(クリック先の記録)
+ + + +

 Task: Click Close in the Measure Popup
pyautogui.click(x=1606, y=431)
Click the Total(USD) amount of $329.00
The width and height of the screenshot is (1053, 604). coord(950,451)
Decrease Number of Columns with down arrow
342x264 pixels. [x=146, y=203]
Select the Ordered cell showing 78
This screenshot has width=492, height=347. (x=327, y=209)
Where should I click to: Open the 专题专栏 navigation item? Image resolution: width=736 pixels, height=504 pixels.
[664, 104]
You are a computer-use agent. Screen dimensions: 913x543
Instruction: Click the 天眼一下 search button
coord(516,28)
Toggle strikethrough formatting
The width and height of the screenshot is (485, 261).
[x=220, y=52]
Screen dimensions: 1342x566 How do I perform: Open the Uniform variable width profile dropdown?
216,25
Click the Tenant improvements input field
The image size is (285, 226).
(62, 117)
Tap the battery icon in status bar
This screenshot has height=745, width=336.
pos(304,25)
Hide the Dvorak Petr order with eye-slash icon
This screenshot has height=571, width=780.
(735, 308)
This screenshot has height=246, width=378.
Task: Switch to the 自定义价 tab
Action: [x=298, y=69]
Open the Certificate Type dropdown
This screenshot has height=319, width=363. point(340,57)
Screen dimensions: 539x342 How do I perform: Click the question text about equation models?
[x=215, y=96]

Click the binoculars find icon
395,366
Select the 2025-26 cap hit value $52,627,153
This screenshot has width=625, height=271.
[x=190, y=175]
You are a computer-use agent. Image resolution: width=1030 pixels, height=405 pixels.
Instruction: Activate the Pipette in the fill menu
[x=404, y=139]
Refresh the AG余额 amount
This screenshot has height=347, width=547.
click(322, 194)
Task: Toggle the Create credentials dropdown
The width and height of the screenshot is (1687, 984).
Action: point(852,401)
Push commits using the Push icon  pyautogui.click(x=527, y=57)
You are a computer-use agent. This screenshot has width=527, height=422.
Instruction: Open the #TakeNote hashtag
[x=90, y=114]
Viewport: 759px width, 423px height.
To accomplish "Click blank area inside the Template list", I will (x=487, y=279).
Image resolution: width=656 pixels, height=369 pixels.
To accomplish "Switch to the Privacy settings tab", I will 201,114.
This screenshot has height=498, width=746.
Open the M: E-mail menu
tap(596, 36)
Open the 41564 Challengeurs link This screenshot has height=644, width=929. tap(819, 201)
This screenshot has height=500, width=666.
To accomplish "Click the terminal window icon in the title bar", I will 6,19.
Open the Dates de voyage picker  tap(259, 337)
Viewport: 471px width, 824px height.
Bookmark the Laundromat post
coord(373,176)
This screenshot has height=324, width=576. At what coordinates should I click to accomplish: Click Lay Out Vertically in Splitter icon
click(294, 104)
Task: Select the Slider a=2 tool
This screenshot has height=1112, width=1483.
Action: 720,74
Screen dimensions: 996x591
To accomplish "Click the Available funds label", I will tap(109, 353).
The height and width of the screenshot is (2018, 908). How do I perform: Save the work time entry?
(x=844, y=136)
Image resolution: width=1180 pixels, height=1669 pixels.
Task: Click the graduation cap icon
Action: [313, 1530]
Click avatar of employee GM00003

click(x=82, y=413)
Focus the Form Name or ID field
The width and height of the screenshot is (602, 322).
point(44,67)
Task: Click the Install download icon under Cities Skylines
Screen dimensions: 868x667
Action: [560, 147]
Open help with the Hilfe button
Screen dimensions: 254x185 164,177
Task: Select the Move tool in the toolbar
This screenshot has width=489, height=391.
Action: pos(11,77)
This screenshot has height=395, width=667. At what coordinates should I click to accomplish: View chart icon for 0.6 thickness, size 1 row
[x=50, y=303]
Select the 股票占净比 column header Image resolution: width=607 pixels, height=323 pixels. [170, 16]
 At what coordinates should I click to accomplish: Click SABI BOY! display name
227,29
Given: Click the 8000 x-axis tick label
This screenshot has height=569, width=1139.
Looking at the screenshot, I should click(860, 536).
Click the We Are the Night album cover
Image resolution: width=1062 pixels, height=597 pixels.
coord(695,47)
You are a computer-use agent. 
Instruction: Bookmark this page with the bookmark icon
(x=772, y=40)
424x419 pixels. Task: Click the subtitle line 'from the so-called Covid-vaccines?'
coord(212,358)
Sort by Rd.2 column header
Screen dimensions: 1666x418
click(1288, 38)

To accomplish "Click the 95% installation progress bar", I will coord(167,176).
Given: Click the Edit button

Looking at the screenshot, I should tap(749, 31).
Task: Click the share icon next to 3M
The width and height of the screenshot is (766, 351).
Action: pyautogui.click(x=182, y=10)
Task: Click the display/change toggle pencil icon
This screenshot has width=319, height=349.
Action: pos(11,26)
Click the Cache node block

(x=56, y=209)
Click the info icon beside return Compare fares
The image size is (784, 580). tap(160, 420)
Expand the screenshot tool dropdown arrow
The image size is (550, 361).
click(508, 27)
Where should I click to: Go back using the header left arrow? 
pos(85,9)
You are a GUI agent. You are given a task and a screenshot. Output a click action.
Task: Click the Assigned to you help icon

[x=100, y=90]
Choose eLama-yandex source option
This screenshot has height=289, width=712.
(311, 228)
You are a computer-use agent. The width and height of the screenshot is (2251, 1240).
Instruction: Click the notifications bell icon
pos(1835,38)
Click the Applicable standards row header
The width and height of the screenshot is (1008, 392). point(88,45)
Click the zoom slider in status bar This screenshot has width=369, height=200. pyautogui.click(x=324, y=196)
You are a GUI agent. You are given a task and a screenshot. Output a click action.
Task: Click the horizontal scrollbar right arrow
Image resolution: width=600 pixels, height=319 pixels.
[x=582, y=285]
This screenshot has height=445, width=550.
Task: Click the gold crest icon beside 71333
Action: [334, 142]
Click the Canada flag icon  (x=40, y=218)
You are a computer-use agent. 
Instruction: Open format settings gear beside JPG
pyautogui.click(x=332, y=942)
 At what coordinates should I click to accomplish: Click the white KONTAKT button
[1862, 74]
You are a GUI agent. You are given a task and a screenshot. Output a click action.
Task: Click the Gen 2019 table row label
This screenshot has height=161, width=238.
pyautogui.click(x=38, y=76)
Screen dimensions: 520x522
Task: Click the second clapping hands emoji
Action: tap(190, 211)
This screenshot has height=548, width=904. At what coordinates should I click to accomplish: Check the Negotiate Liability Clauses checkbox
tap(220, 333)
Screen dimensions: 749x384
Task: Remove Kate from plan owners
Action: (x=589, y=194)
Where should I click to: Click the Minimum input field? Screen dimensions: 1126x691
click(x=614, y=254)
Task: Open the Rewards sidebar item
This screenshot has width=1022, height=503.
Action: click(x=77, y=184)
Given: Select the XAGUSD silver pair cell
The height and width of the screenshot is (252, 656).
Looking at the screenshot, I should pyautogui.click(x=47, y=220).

+ + + +

作業内容 ▸ 上の記録から、「label」という文字列を含む行をすべて抜き出してください。大文字と小文字は区別します。

回答 ▸
To accomplish "Click the Available funds label", I will tap(109, 353).
Given: Click the 8000 x-axis tick label
Task: Click the Gen 2019 table row label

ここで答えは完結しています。